Jim other (not Warren): can we do stuff on state level
that will override the gov"t, can we persuade individual states not to use
clipper and thus break the back of clipper that way (ie propose legislation
that prevents CA from buying clipper phones)
Arthur: alter rules of order for cryto legislation,
require 2/3 majority
Tim May: I think any law that says certain types of
crypto should be required or disallowed plays into the hands of people
who want to control crypto; how about coattailing on English is not
national language movement, no one shall be required to speak in
particular language.
James Madison's argument against bill of rights
recapitulated by Eric H in response to Tim, Tim says we shouldn"t be
encouraging legislation, it encourages the feeling that they CAN legislate
crypto policies.
Lawrence Tribe from Harvard had suggestion for
amendment basically "right of free speech and assembly should not be
abrogated by technological progress." <bravo!>
Chip: if skipjack hits PD, we should be able to use it
Perry & Martin: how about a bill to put skipjack in PD
Perry: require procedure & public reports, comments
in fed register, rquire for all standards, procedure before adoption
?? : Xfer crypto policy into hands of dept commerce
bureau of export (non military only); that agency has an entire culture of
making regs easier & promoting export, etc; commerce always goes in
and fights for decontrol, will create counterbalance force in govt pointing
the right way!
?? blond guy: coda to having a central authority, put
auto-approval on export/distribution, ie after N weeks it goes out if they
don"t do anything... also that would be a good amendment to 3627
Eric says we need to replace "escrow", possibly w/key
custody or key retention ["detention" says crowd].

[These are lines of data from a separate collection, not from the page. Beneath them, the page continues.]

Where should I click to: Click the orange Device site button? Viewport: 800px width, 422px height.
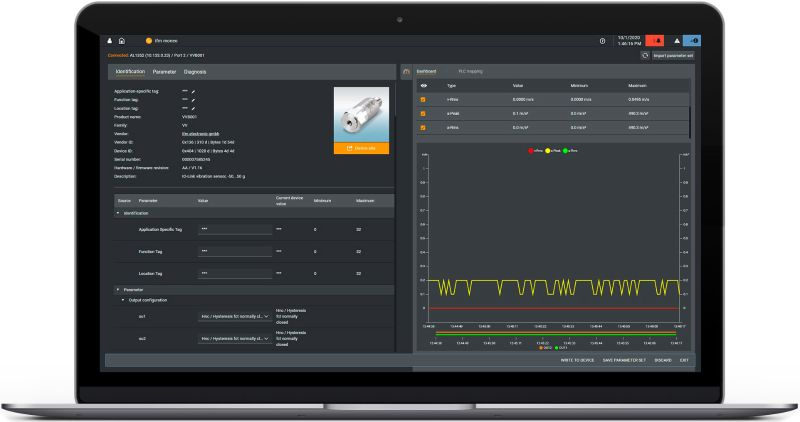[360, 148]
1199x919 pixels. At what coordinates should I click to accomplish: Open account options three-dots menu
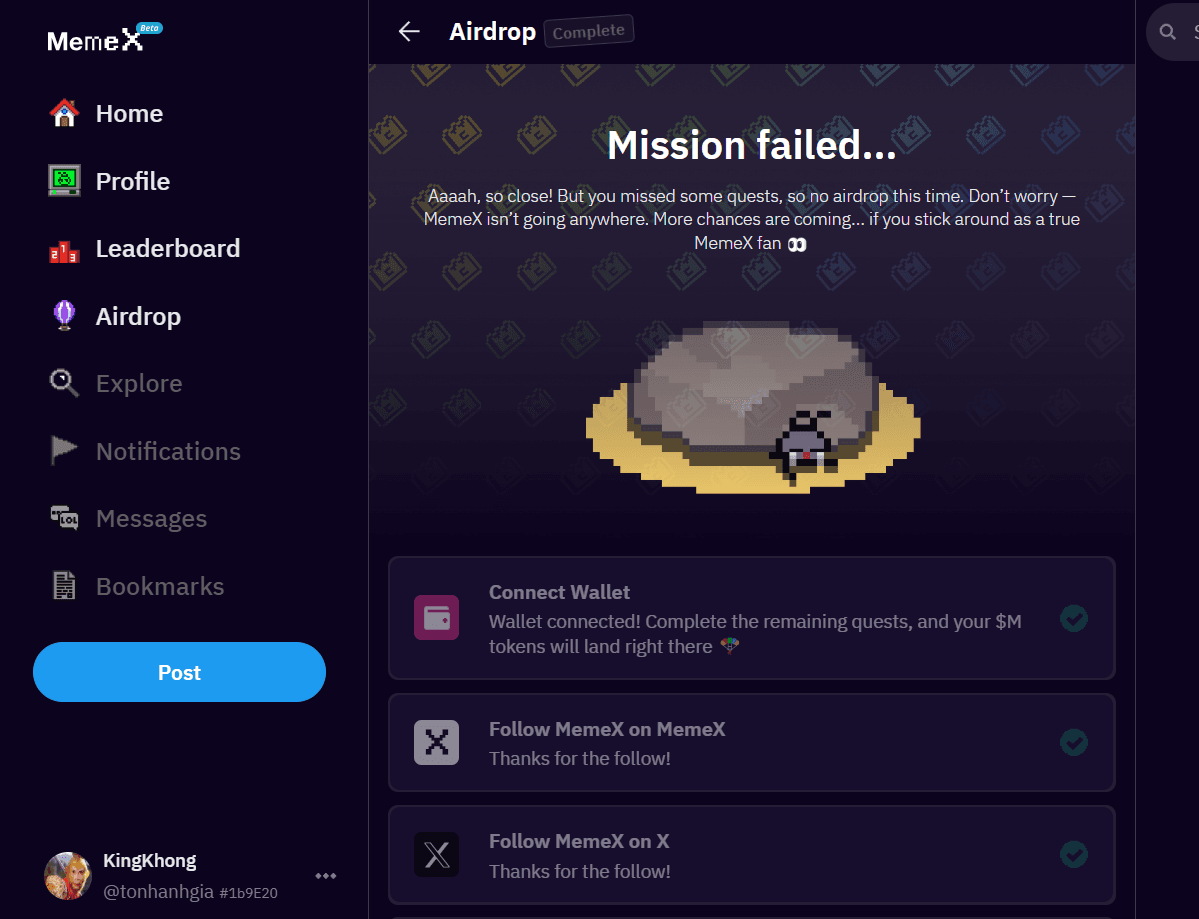pyautogui.click(x=326, y=876)
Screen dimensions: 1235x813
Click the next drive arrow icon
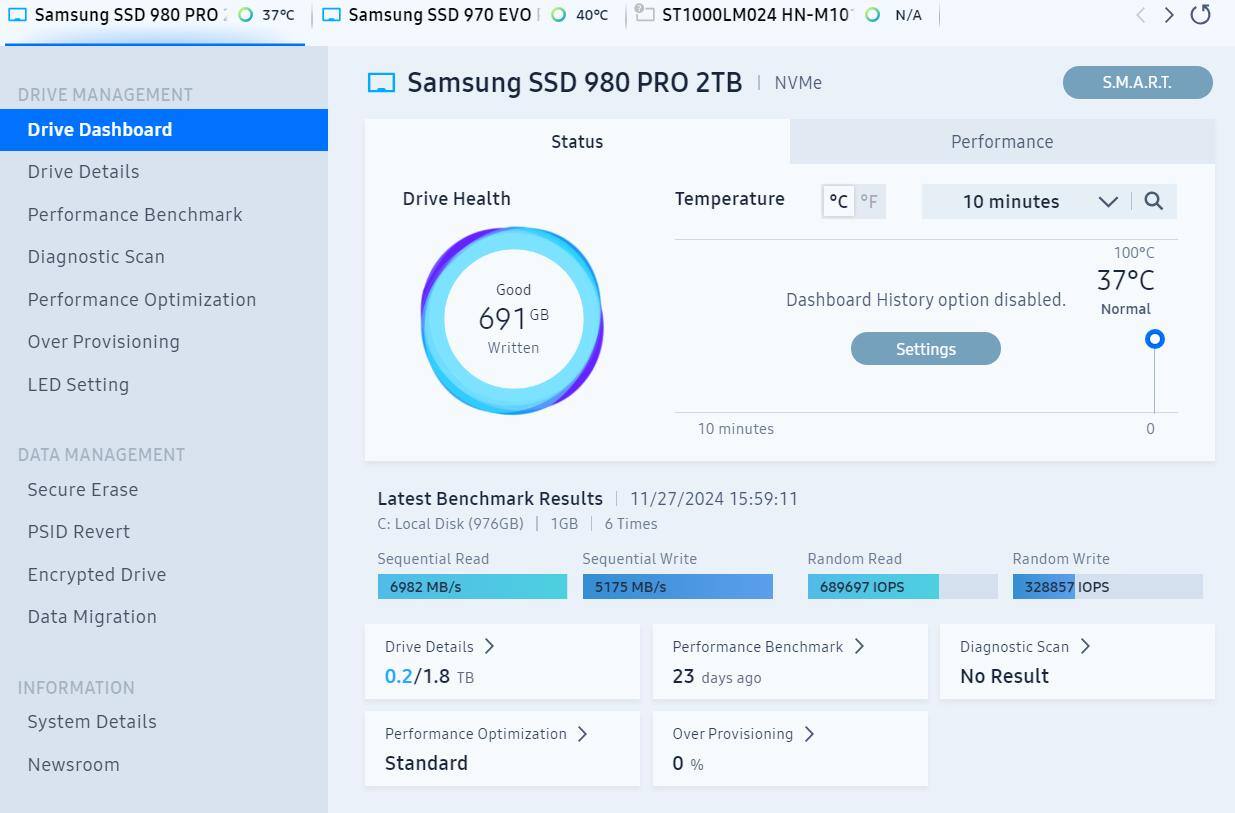[1169, 15]
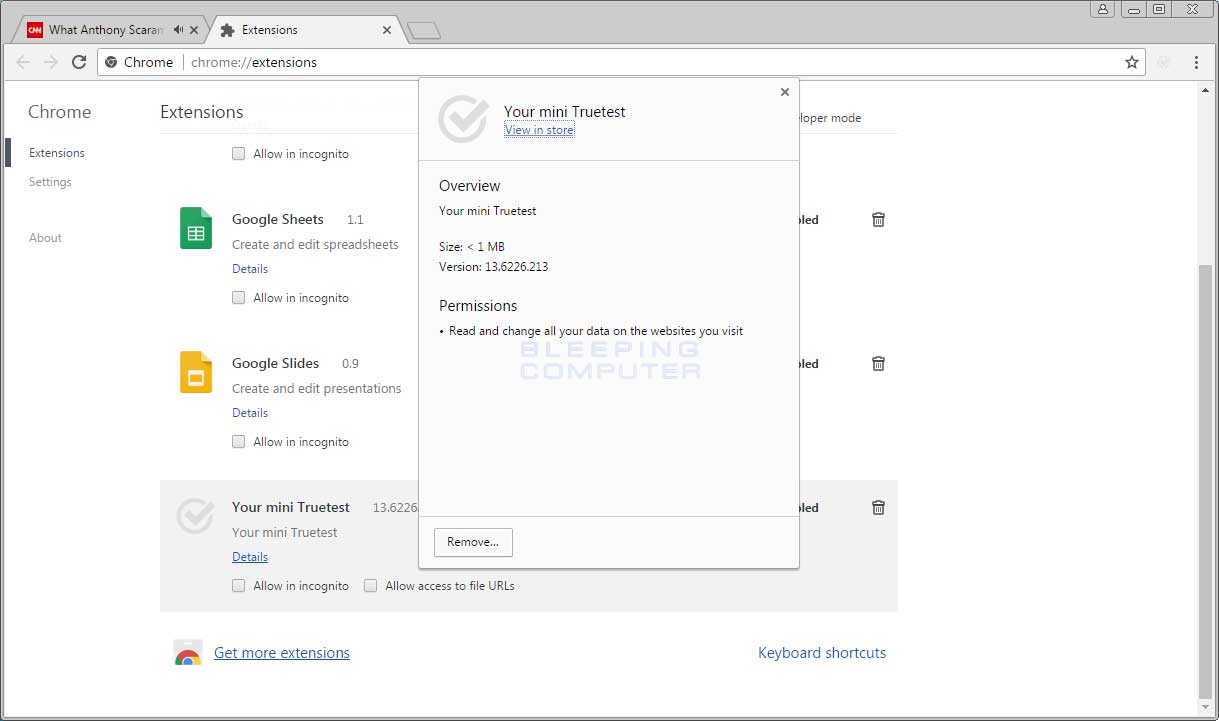Screen dimensions: 1219x721
Task: Select Settings in the sidebar
Action: point(50,182)
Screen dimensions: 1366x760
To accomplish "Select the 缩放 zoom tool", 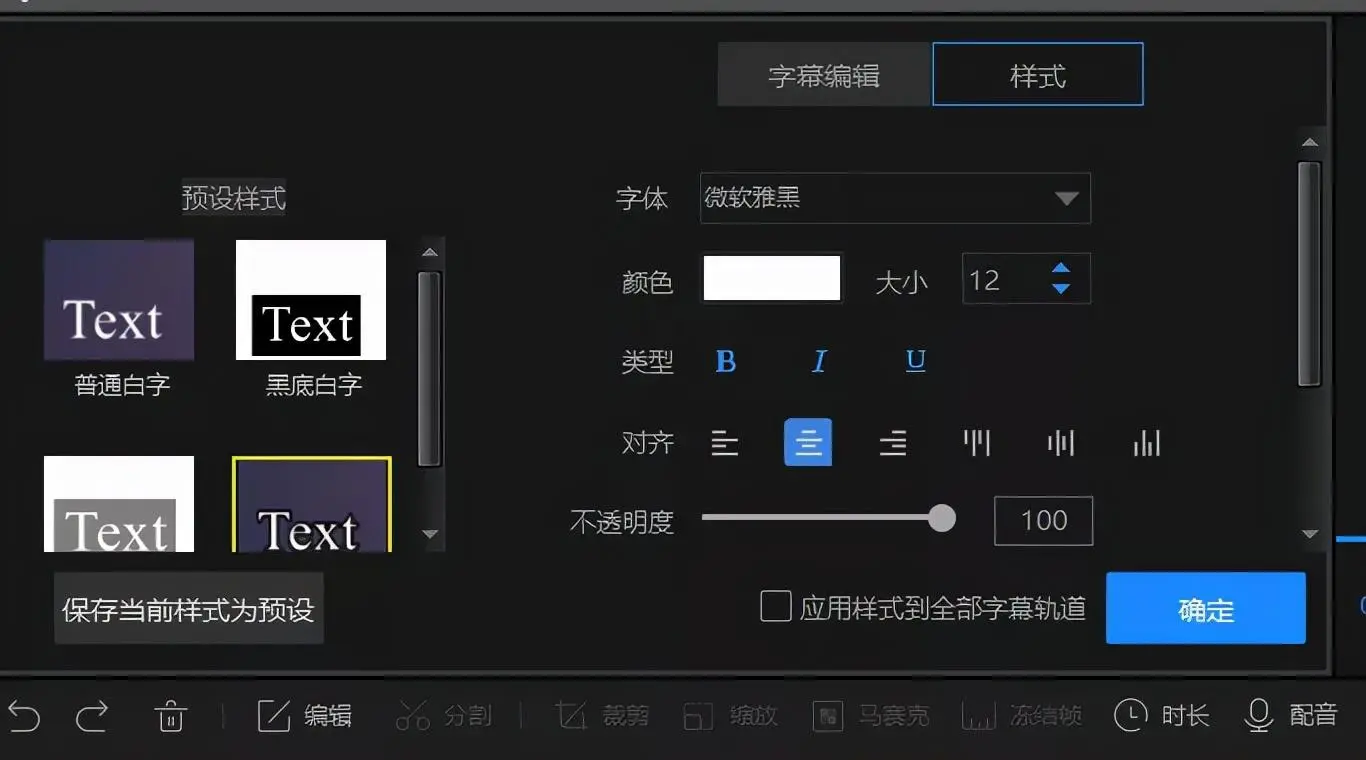I will [730, 716].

Witt Diffy talks about terminology that John LeCarre
put in espionage from his writing, if you think up terms that are better they
*will* use them.
net suggestions: loosely guarded key warehouse,
key generation service
key license vault, master key, custody, retention, key
hostage, key confiscation, forfeiture, skeleton key, key minting
Hugh-- Dept of Justic skeleton key closet?

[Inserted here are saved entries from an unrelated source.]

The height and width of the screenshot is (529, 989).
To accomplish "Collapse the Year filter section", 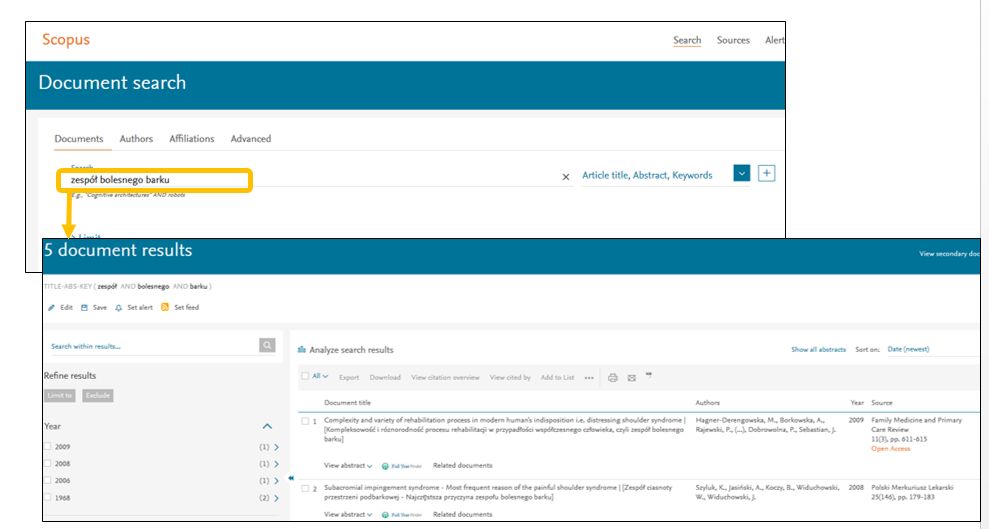I will coord(267,427).
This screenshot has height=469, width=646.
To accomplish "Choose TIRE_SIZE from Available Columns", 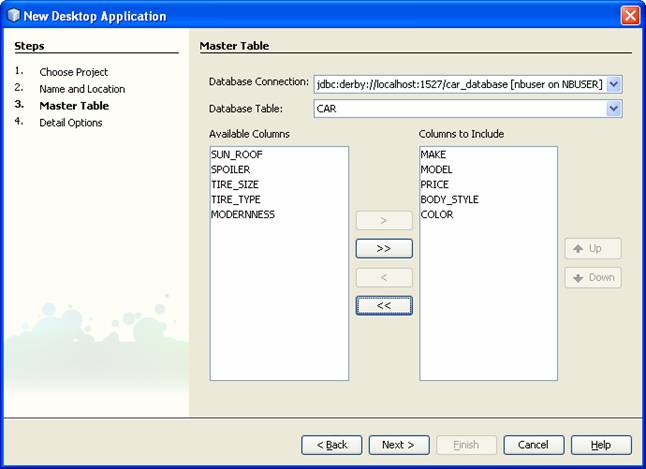I will pyautogui.click(x=235, y=185).
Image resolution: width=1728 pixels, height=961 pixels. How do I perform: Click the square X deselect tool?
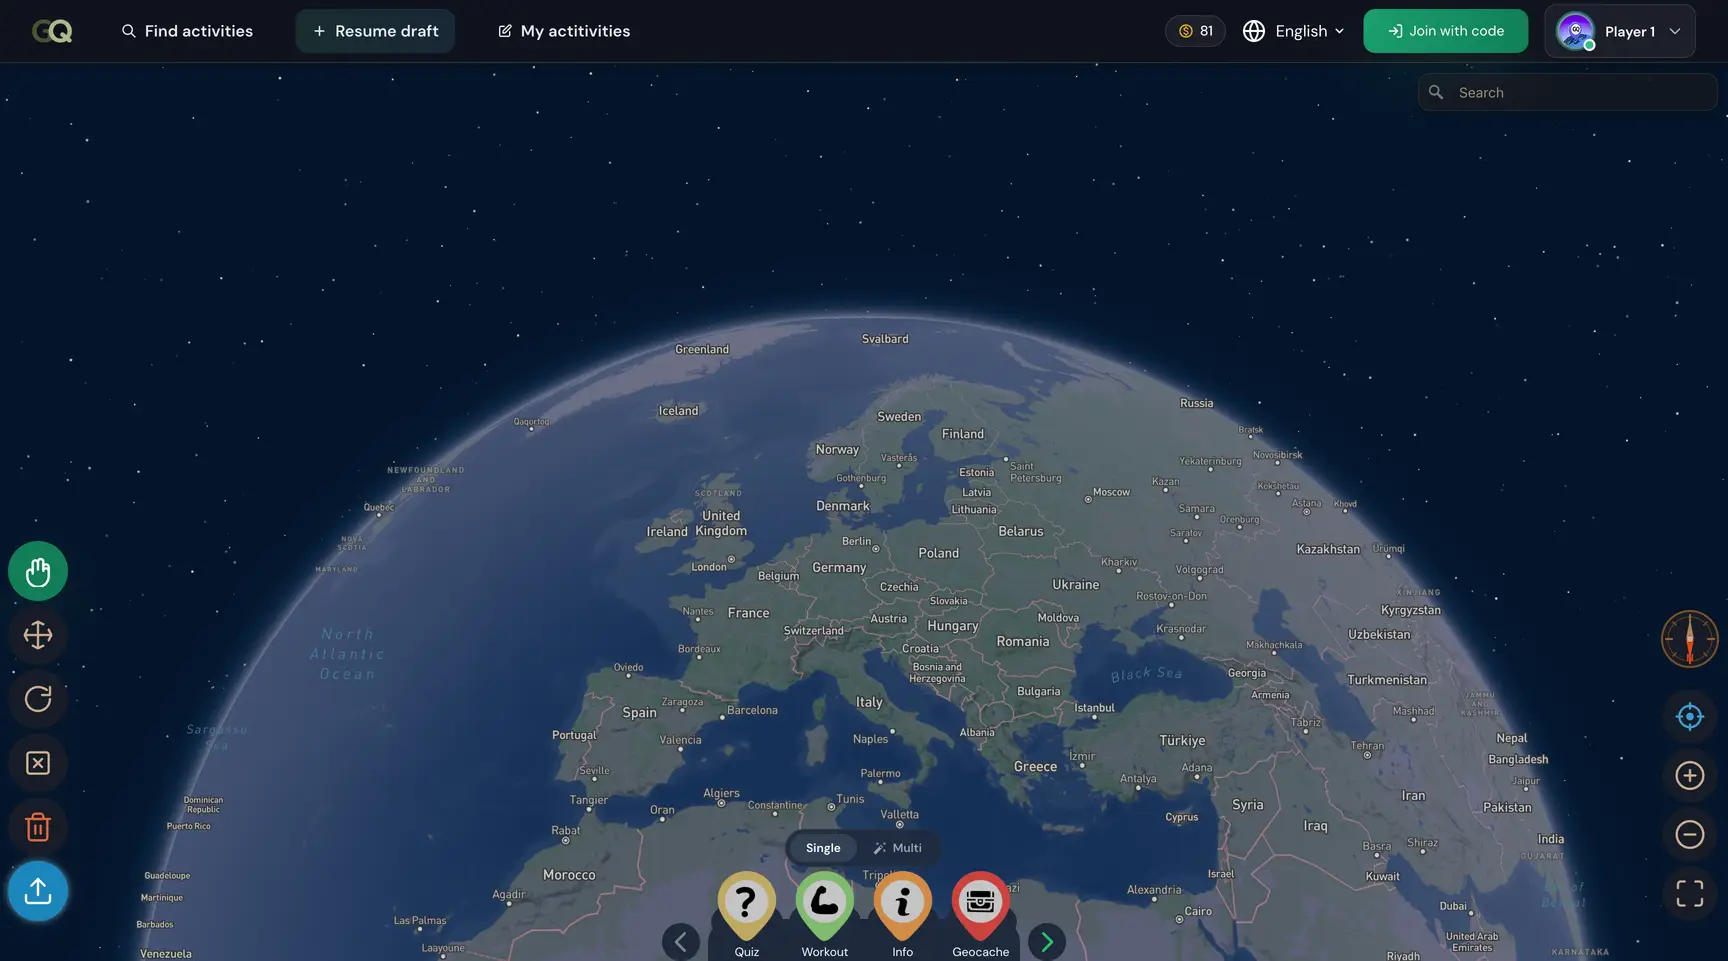[x=38, y=763]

key licensing system, key assignment,
Tim May says great exercise, but no parallel in our
system, possible parallel in surrendering your documents when you
travel.
Key dissemination service, key surrender, sequester,
key chaperone, duplicate key demonstration, keyjackers
Trojan chips-- escrowed for your protection! <strata>
bumper stickers-- my other key is not in the gov"ts
closet!
Just say NO to key escrow. Hell no, I won"t escrow.
Ridicule terms-- house key escrow good analogy
incumbents surveillance system <jim w>
key conscription
key seizure <tim may>
privacy forfeiture system <arthur>
key crib
communication permit, privacy permit, security permit
key sharing [the Barney system! eric]
permissible privacy
key disclosure system
denial of privacy
ministry of privacy (minipriv & minisec, one holds each half) Winston
Denning
Internal Privacy Service <don hopkins> also
privateers, J Edgar Hoover Data Vacuum
key generation bureau KGB
privacy tattoo <hugh>
ministry of information
privacy reposession agency (repo man!)
doublekey (like doublespeak); big brother's key ring
dept of data vehicles <strata>
Tim May says Joe Sixpack doesn"t know key escrow
but has heard of Clipper, so we should hack on clipper.
Acronyms
Martin Perry: the visible citizen
Tim May says Mike Godwin is referring to
"information snooper highway" (info sniffer highway, Tim quips)
SUCK save us from clipper keys
Beavis & Butthead episode, have them build a DES
cracking machine or talk the class nerd into it <strata> call it the
"buttcracking machine" <eric h>
Tim May talks about forging postings of semi-official
memos realistically as a form of satire; Strata: no, it's too dangerous, we
can"t afford to have people link us to not clearly labelled satirical
documents; Gilmore: yes, remember how the cypherpunks community felt
about being on the receiving end of the misinformation barrage via
Detweiler; Tim: why not misinformation, just make it too bogus, etc;
Gilmore: read great satire about Internet collapsing due to flat rate
pricing, no investment by service providers, and in fact Nader
commission just snuck a flat rate proposal in a couple days ago to
"encourage competition"; Bill Stewart: yep april 1st is coming up, April
1st RFCs are traditional.; Tim clarifies he wants to make them look
ridiculous, ludicrous, start a campaign of laughter against them; Arthur
suggests that people don"t know the issues well enough; John Morton
suggests preparing a white paper/FAQ style and gradually leading them
into the issues and making it clear how silly it is.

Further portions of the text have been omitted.